Econac 100 mg suppositories are a non-steroidal agent with marked analgesic/anti-inflammatory properties. It is an inhibitor of prostaglandin synthetase, (cyclo-oxygenase). Diclofenac sodium in vitro does not suppress proteoglycan biosynthesis in cartilage at concentrations equivalent to the concentrations reached in human beings.

Pharmacokinetic properties

Absorption

Diclofenac is rapidly and efficiently absorbed after conventional oral, rectal or intramuscular administration.

Maximal plasma concentrations after rectal administration are attained after approximately thirty minutes. Peak plasma concentrations and area under the plasma concentration-time curve (AUC) are linearly related to a dose over the range of 25 - 150 mg, regardless of administration route; after oral, rectal or intramuscular doses no accumulation occurred after repeated doses.

In elderly patients of more than 62 years of age and patients aged 2 - 7 years with juvenile rheumatoid arthritis peak plasma concentrations, time to peak plasma concentrations (tmax) and AUC values are similar to those produced in adult patients without arthritic conditions.

Distribution

Highest concentrations of Diclofenac are found in descending order in the liver, bile, kidneys, blood, heart and lungs.

Diclofenac passes into the synovial fluid of patients with osteoarthritis and rheumatoid arthritis, where higher concentrations are maintained compared with plasma concentrations.

Even though Diclofenac has a relatively short elimination half-life in plasma (1.5 hours), the drug persists in synovial fluid.

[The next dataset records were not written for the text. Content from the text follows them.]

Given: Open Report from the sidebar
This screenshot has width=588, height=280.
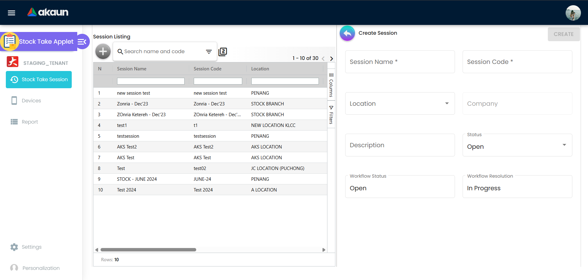Looking at the screenshot, I should click(30, 122).
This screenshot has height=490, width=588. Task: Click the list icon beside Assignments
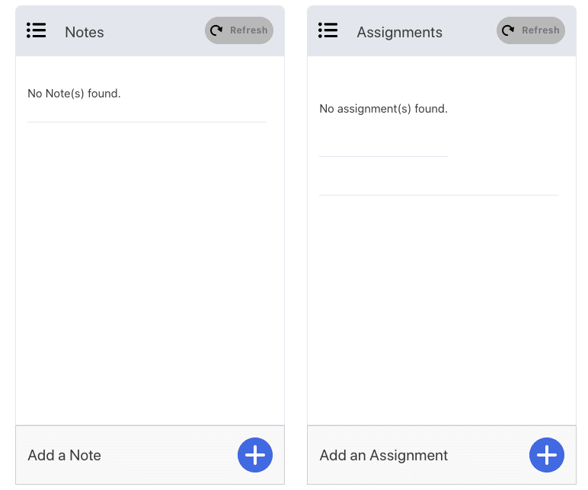click(328, 30)
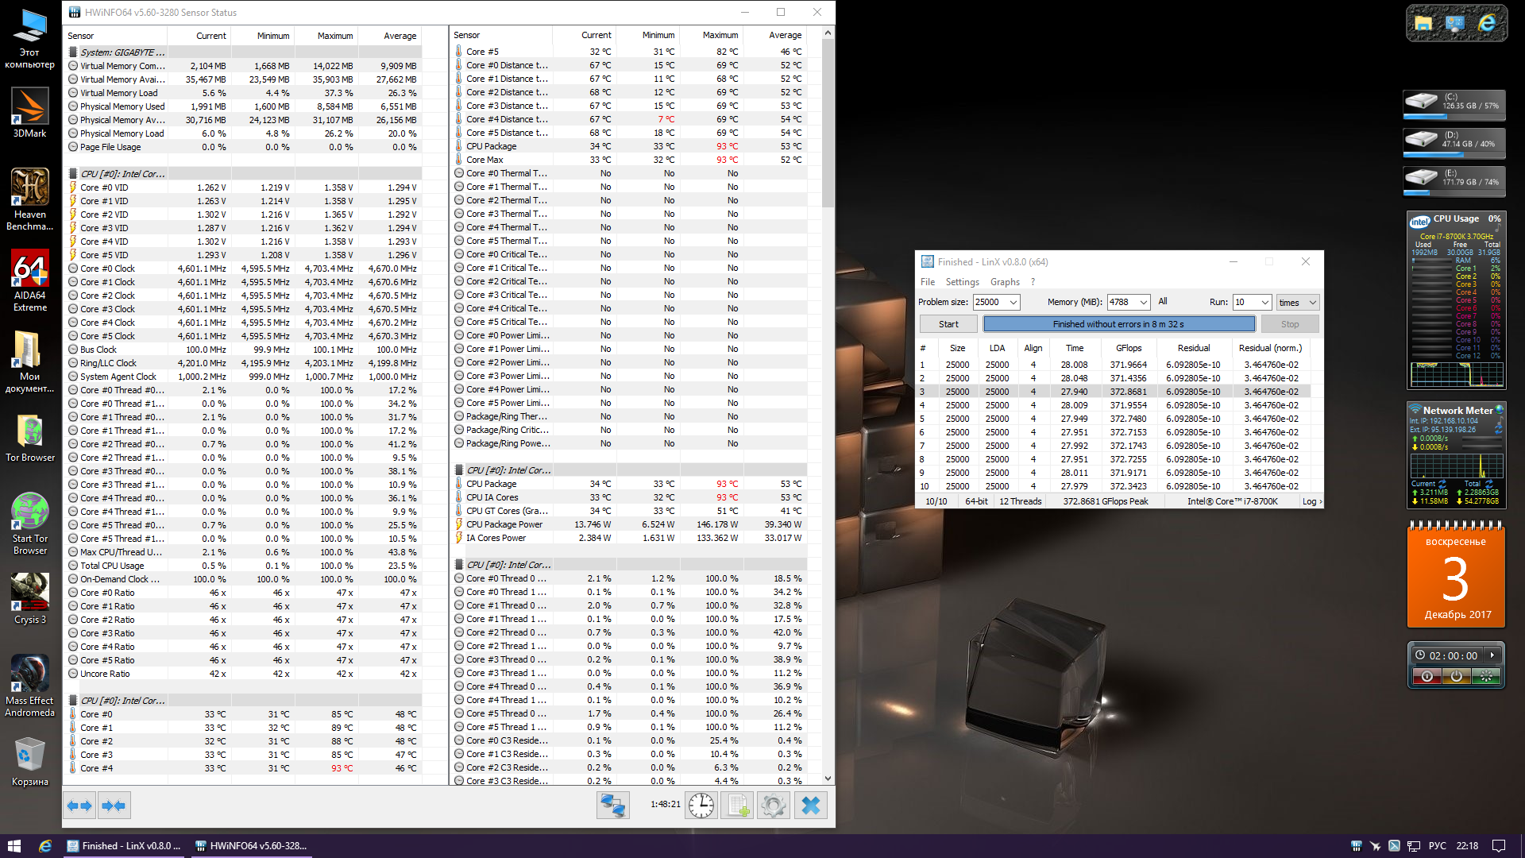Click HWiNFO64 taskbar button

pyautogui.click(x=251, y=845)
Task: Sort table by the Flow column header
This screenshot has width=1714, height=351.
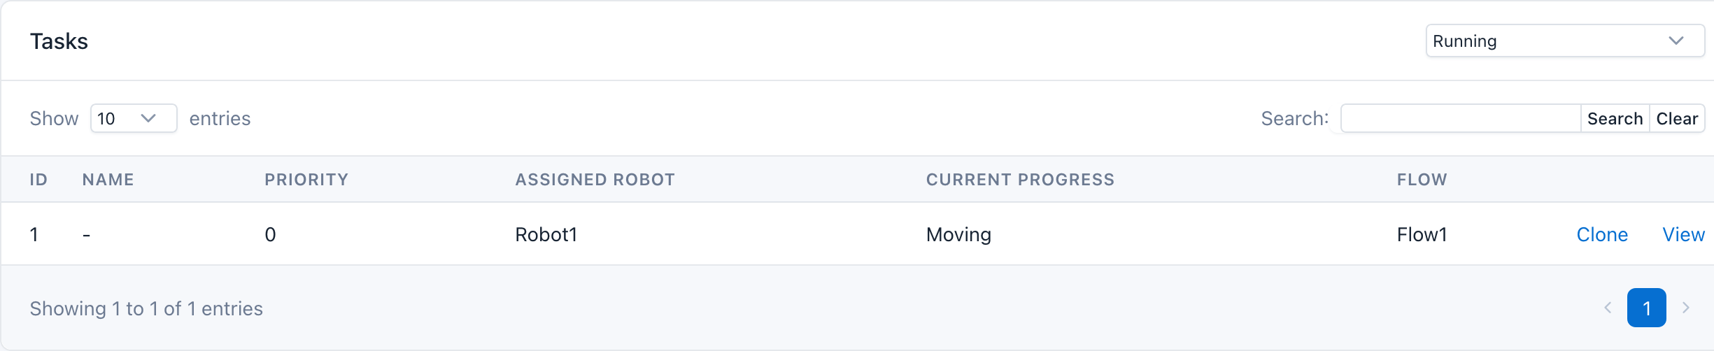Action: pos(1422,180)
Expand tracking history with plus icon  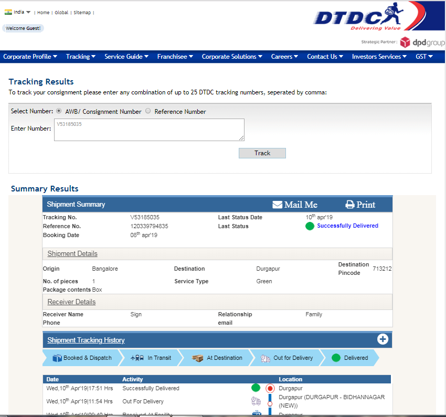click(383, 339)
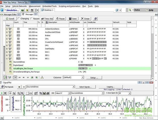Open the Vehicle Networks menu
The width and height of the screenshot is (158, 120).
(x=19, y=6)
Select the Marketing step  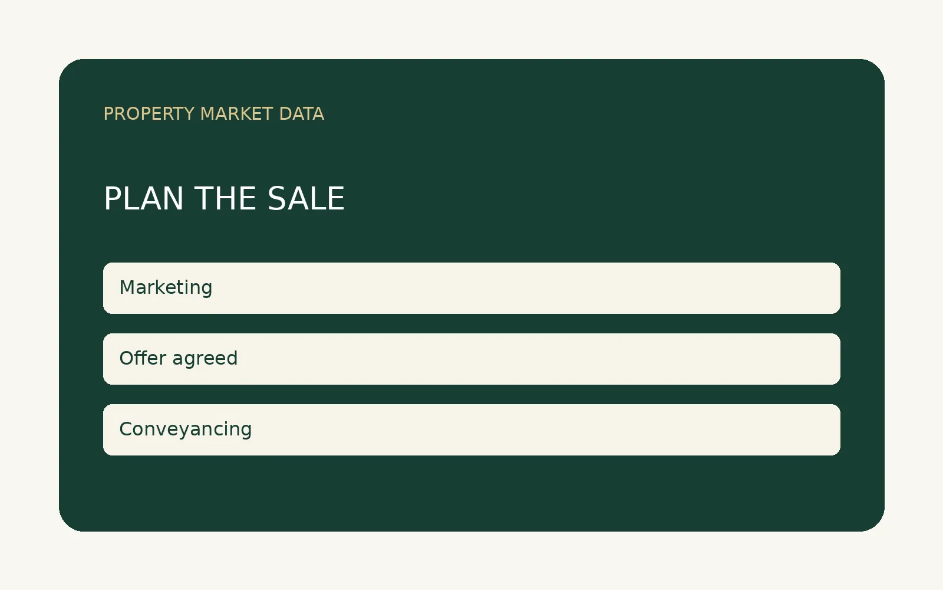[472, 288]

Diclofenac, like all NSAIDs, is > 99.5 % bound to human serum proteins, specifically to albumin. The volume of distribution of diclofenac in healthy subjects is 0.12 to 0.17 L/kg and that of the central compartment 0.04 L/kg.

Metabolism

Diclofenac is metabolized in the liver by conjugation. The principal metabolite in humans, 4'-hydroxydiclofenac, which has about 1/40 of the activity of the parent compound against adjuvant-induced arthritis.

5'-hydroxydiclofenac and 4', 5'-dihydroxydiclofenac do not have any pharmacologic activity. Drug disposition in patients with hepatic impairment is comparable to that in normal subjects.

Elimination

Diclofenac is eliminated by urinary and biliary excretion of glucuronide and sulfate conjugates of the metabolites.

Urinary excretion of 4'-hydroxydiclofenac accounts for 20 % to 30 % of the dose. Biliary excretion of this metabolite accounts for 10 % to 20 %. The other metabolites excreted in urine each account for 10 % to 20 % of the dose; smaller amounts are excreted in the bile.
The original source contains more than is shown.